Travel Journal, 40
This is not a story about traveling. It could be. I have a lot of stories (as by now I’m sure you can tell). Each one of them burst from my mind, begging me to tell them. This story, by all rights, should be a travel story. It should be; but it’s not.
As much as my heart races when I pack my backpack, as much as it thrills me to talk to people about travel, as much as I absolutely adore a group text about going someplace new, and as much as the thought of figuring out yet another foreign train system keeps me up at night, another aspect of travel gives me far more joy.
We sat around a table set for feasting. The table was laid with trimmings of a Thanksgiving Day. Though still a month away, we met together to celebrate one of the most important parts of travel: the friends that go with you.

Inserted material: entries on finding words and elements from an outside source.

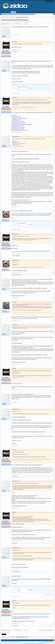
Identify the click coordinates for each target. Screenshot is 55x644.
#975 (52, 474)
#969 (52, 298)
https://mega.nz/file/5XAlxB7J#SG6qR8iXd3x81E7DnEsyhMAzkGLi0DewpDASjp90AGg (31, 251)
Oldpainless (5, 220)
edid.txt (18, 588)
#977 (52, 541)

This small group is niche and knit together by various ages of people from differing walks of life. It’s an uncanny collective, a peculiar mix, a match only made in heaven by a God who could see the dots that needed connecting. And connect them, he did.

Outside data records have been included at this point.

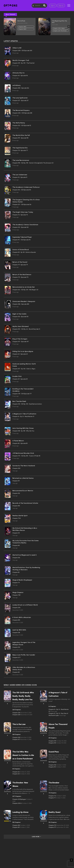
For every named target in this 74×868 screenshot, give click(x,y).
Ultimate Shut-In (18, 73)
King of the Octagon (20, 339)
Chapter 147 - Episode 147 (21, 341)
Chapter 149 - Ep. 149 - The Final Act (23, 63)
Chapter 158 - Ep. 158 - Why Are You (23, 431)
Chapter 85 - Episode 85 (20, 443)
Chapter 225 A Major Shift (59, 28)
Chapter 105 (16, 558)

The six of us have traveled to the far reaches of the globe in each other’s shadows. But this isn’t a travel story. This is a Thanksgiving story. (Friends-giving?)

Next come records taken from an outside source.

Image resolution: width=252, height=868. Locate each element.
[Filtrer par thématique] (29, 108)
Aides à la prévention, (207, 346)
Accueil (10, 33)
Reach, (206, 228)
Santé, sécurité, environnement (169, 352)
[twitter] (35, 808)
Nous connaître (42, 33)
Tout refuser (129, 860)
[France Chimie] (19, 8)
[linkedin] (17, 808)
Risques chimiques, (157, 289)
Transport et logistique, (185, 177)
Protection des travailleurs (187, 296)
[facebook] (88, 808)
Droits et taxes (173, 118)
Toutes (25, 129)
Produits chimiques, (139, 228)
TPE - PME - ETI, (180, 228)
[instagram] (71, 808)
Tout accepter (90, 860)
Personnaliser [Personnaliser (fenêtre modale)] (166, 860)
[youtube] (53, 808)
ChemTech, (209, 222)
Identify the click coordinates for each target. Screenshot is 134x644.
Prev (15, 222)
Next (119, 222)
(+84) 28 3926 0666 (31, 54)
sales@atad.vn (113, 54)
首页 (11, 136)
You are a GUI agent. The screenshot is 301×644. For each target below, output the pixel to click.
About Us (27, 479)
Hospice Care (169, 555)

We sat around a table in North-Central Minnesota, celebrating togetherness. Some of us live here. Some of us live across the world. But each of us belonged at this table. Travel has meant so much to us; seeing places and people and sights and scenery. But travel would have so little value had we done so alone. We’ve walked together, rode elephants together, driven cars on the other sides of roads together, and eaten ridiculous amounts of ramen together. When it’s over we go back to our respective lives. But we somehow find ourselves meeting, once again, in another part of the world, ready to take it all on, together.
The world was created for union.
It was meant to be experienced together.
So we held hands around a table of thanksgiving for friends and time spent together. Tears gushed as freely as laughter. We talked of the wide world that lay before us, and the memories behind.